Sin embargo, en esos tres días dejó muy claro a sus captores y compatriotas que iba a luchar hasta el final por demostrar su inocencia, por preservar el honor y la gloria de los serbobosnios y de su santa república, y por justificar su inevitable y necesaria guerra; pero también les dejó claro que ningún nombre inconveniente saldría de su boca, ni delaciones ni revelaciones estrella. A él solo le interesaba
su
verdad, es decir, la única verdad posible. Así que se limitó a relatarle al BIA quién fue durante esos trece años, cómo Dragan Dabic, de sesenta años, natural de una pequeña aldea serbia de Kovaci, cerca de Kraljevo, de padre serbio y madre croata (datos todos de su pasaporte falso), había vivido en el suburbio de Belgrado llamado Novi Beograd, donde se estableció en 1996, al acabar la guerra. El barrio está lleno de chinos, sobre todo en la parte del denominado Bloque 70, y él se había especializado en medicina tradicional china. Mejor camuflaje imposible. Algunos de sus clientes eran musulmanes. Pero eso no es nuevo, siempre ha sido así durante toda su vida. Al BIA le dirá que él jamás ha dejado de luchar en una cruzada. Incluso les contó cómo había sufrido los bombardeos de la ciudad por la OTAN, en 1999.

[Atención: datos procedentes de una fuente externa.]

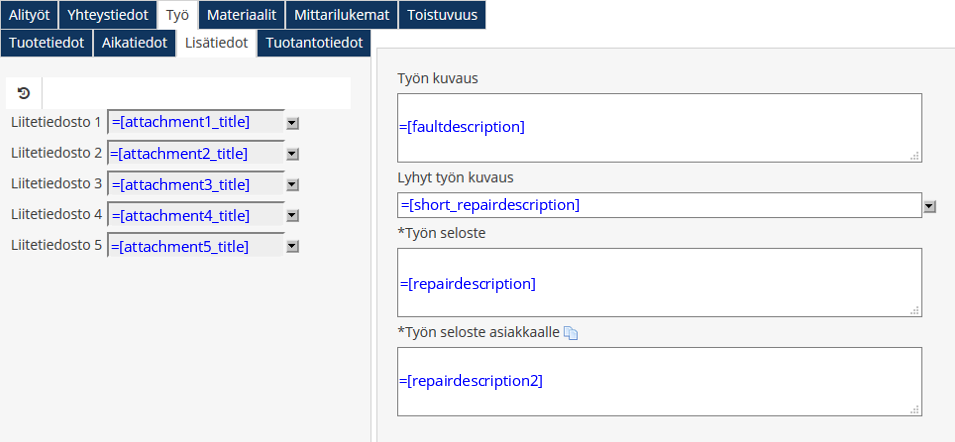Select the Materiaalit tab
The image size is (955, 442).
tap(241, 15)
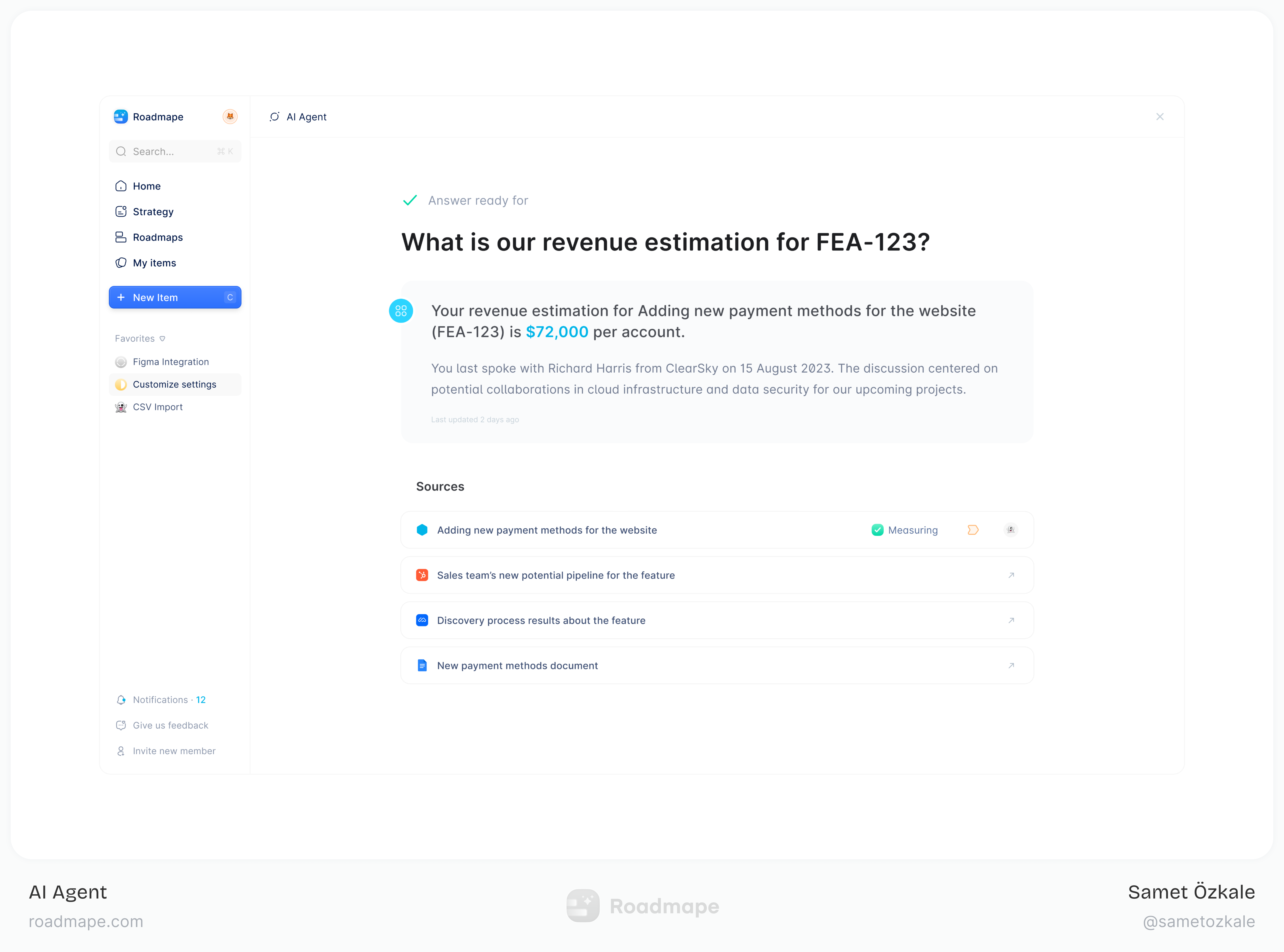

¿Qué ha sido del sombrero y del maletín abombado? El maletín, de cuero blando, negro, estaba repleto de frascos con hierbas medicinales, ungüentos, pomadas, píldoras, folletos explicativos, un quemador de alcohol, dos termómetros, un diploma doblado, un libro en ruso y otro en serbio, este último traducción suya del maestro naturista chino Zhang Hong, que le serán devueltos pero que nunca más volverá a abrir. ¿Para qué? Ni siquiera se los llevará allí donde lo envían. El sombrero panamá formaba parte del conjunto del disfraz, una astuta elección según cierta prensa, y acabó en la basura, como su extravagante túnica de tres cuartos negra, de cuello chino.

Solo una cosa le importa. En uno de los apartados de su cartera llevaba una foto. Es la única de sus pertenencias que suplica le devuelvan antes de que se deshagan de ellas o pasen a disposición judicial. Se trata de una foto bastante antigua, grisácea, con roturas. Hay una fecha escrita a tinta en la parte posterior: 19 de julio de 1945, un mes después de su nacimiento. La foto es elaborada, se ve en ella a un hombre que posa de cuerpo entero, vestido de paisano, de facciones tristes y crispadas, haciendo un saludo fascista con el brazo derecho y portando en el izquierdo al pequeño Radovan envuelto en una mantilla. Es su padre, Vuko Karadzic, una figura destacada del ultranacionalismo
chetnik
y actor aficionado. El fotógrafo que la hizo firmaba en el reverso de sus retratos como Fotos-Dabic. A Karadzic nunca se la devolvieron.